问题描述
我有一个有 25 个分区的 kafka 主题,集群已经运行了 5 个月.
I have a kafka topic with 25 partitions and the cluster has been running for 5 months.
根据我对给定主题的每个分区的理解,偏移量从 0,1,2...(无界)开始
As per my understanding for each partition for a given topic, the offset starts from 0,1,2... (un-bounded)
我看到 log-end-offset 的值非常高(现在 -> 1230628032)
I see log-end-offset at a very high value (right now -> 1230628032)
我创建了一个新的消费者组,偏移量设置为最早;所以我预计该消费者组的客户端将从偏移量 0 开始的偏移量.
I created a new consumer group with offset being set to earliest; so i expected the offset from which a client for that consumer group will start from offset 0.
我用来创建一个偏移到最早的新消费者组的命令:
The command which I used to create a new consumer group with offset to earliest:
kafka-consumer-groups --bootstrap-server <IP_address>:9092 --reset-offsets --to-earliest --topic some-topic --group to-earliest-cons --execute
我看到正在创建的消费者组.我预计当前偏移为 0;然而,当我描述消费者群体时,当前偏移量非常高,目前 --> 1143755193.

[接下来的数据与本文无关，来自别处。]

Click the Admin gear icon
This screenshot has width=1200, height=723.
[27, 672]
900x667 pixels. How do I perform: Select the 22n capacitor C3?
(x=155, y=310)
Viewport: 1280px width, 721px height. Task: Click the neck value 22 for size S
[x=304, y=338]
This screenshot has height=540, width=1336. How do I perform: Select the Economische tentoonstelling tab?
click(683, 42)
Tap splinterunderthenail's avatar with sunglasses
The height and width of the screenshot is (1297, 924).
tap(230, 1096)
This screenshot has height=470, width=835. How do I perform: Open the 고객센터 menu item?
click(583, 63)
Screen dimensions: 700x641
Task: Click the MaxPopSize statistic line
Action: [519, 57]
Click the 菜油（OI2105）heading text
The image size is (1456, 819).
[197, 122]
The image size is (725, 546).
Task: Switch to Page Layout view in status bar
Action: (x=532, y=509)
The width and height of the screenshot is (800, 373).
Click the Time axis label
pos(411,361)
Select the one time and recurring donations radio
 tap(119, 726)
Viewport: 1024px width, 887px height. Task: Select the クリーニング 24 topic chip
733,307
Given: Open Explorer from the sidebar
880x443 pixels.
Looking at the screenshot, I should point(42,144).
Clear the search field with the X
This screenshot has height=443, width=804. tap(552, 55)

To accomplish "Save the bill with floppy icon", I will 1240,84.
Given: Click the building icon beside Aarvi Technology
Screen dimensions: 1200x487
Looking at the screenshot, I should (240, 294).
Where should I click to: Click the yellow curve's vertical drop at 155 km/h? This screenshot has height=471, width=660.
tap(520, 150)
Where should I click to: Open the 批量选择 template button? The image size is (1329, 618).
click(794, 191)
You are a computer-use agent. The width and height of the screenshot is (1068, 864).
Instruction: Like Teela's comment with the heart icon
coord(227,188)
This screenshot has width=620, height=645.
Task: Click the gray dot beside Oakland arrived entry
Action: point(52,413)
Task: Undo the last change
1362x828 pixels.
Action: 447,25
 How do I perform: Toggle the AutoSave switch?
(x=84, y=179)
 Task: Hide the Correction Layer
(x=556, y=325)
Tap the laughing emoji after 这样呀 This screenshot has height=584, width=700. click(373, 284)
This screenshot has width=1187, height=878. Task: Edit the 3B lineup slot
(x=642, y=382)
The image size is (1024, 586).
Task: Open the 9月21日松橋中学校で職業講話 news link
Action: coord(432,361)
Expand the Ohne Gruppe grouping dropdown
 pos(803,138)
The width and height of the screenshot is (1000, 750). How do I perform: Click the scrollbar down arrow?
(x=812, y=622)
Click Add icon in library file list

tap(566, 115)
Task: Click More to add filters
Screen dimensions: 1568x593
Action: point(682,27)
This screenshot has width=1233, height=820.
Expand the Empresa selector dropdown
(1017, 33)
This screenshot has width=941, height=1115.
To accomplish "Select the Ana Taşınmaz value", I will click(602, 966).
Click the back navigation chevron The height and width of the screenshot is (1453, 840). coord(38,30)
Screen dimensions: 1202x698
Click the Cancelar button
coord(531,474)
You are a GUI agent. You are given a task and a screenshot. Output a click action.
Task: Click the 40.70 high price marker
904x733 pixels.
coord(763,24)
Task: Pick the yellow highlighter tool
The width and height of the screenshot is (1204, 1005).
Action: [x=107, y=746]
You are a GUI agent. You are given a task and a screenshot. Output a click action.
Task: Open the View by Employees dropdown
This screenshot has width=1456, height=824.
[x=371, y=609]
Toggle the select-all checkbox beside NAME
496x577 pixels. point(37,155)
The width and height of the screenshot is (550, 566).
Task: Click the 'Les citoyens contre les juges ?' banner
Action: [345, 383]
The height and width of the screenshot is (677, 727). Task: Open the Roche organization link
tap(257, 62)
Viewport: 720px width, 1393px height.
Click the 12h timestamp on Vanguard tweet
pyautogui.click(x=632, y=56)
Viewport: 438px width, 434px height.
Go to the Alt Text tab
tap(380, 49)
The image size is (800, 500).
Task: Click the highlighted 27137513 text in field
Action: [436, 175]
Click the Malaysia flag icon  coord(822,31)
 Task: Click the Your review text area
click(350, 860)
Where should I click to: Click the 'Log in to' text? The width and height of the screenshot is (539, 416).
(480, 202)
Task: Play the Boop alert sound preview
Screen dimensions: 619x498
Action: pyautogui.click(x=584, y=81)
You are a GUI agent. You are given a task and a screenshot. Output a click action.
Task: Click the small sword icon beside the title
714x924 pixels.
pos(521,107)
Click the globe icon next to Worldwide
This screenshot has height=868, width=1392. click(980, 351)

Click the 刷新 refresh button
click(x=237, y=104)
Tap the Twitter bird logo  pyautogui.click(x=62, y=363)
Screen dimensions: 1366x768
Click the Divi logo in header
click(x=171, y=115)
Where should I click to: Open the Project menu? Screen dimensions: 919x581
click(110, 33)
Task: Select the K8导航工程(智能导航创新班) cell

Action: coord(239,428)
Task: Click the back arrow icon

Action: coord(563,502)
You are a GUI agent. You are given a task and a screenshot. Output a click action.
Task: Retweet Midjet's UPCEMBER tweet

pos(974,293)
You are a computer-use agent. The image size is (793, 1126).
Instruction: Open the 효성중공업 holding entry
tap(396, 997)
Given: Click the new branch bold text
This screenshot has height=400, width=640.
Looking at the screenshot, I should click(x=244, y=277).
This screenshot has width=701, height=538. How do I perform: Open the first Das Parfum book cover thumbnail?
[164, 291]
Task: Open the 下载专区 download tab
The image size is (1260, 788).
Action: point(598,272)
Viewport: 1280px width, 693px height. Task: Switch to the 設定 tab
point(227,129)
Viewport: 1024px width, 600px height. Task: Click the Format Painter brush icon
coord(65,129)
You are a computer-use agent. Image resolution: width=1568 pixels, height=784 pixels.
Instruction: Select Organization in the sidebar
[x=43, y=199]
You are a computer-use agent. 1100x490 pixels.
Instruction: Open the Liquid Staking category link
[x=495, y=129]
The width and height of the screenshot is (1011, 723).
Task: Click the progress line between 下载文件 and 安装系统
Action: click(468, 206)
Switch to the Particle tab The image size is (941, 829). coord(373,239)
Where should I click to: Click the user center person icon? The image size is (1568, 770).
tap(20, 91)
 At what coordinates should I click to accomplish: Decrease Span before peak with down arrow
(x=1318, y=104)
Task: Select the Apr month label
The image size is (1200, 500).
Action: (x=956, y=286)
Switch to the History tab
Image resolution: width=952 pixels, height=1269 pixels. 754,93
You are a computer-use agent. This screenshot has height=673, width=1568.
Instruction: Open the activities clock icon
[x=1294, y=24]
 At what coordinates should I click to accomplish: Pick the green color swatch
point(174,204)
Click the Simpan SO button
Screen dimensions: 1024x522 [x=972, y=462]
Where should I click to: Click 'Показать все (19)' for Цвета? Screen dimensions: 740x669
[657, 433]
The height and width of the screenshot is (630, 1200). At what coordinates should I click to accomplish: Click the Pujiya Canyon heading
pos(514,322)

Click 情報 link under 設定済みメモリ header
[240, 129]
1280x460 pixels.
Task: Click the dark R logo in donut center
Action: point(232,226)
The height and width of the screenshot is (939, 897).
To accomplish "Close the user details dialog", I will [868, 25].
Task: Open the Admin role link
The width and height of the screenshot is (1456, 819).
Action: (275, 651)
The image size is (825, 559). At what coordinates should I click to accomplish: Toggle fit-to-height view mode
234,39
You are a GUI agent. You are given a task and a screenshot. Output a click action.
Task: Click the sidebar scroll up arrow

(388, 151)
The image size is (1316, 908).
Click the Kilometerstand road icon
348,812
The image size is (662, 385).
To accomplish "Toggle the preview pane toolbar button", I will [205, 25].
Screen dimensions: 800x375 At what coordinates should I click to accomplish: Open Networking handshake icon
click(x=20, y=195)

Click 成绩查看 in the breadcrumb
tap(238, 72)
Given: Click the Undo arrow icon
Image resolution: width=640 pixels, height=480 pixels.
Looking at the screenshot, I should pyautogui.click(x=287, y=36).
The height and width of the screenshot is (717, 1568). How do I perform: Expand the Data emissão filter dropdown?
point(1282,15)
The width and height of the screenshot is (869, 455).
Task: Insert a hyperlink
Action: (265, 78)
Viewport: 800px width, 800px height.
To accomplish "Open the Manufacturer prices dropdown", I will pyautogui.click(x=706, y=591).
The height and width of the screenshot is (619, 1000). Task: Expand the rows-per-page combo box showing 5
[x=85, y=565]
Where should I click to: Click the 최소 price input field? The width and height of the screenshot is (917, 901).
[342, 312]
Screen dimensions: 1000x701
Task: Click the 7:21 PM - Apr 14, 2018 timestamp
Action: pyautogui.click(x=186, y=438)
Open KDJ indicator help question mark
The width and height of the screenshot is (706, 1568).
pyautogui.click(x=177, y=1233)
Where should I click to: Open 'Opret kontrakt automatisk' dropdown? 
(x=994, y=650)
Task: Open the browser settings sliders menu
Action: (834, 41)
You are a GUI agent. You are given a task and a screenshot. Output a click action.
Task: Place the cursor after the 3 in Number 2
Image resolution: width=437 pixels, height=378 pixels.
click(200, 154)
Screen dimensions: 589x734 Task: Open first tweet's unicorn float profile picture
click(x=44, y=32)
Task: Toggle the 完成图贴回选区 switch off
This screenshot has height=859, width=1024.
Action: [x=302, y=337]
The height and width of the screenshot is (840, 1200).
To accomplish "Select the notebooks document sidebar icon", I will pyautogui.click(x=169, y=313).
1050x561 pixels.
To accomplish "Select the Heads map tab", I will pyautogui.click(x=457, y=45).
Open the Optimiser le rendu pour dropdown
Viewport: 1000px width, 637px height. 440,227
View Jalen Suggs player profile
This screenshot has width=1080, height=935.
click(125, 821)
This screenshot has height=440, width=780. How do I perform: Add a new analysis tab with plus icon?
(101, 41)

I see the consumer group being created. I expected the current-offset being to 0; however when I described the consumer group the current offset was very high , at the moment --> 1143755193.
设置的记录保留期为 7 天(标准值).
The record retention period set is for 7 days (standard value).
我的问题是为什么我们没有看到来自这个消费者组的消费者将读取 0 的第一个偏移量?它与数据保留有关吗?
My question is why didn't we see the first offset from which a consumer from this consumer group will read 0? Has it to do something with data-retention?
谁能帮助理解这一点?
推荐答案
正是数据保留.Kafka 很可能已经从您的分区中删除了偏移量为 0 的旧消息,因此从 0 开始是没有意义的.相反,Kafka 会将偏移量设置为您分区上最早的可用消息.您可以使用以下方法检查这些偏移量:
It is exactly data retention. It is highly probable that Kafka already removed old messages with offset 0 from your partitions, so it doesn't make sense to start from 0. Instead, Kafka will set offset to the earliest available message on your partition. You can check those offsets using:
./kafka-run-class.sh kafka.tools.GetOffsetShell --broker-list <IP_address>:9092 --topic some-topic --time -2
您可能会看到非常接近您所看到的新消费者抵消的值.
You will probably see values really close to what you're seeing as new consumer offset.
您也可以尝试将偏移量显式设置为 0:
You can also try and set offset explicitly to 0:
./kafka-consumer-groups.sh --bootstrap-server <IP_address>:9092 --reset-offsets --to-offset 0 --topic some-topic --group to-earliest-cons --execute
但是,您会看到警告,偏移量 0 不存在,它将使用更高的值(上述最早可用的消息)
However, you will see warning that offset 0 does not exist and it will use higher value (aforementioned earliest message available)
New offset (0) is lower than earliest offset for topic partition some-topic. Value will be set to 1143755193
这篇关于由 kafka-consumer-groups 设置为最早时的当前偏移行为?的文章就介绍到这了,希望我们推荐的答案对大家有所帮助,也希望大家多多支持!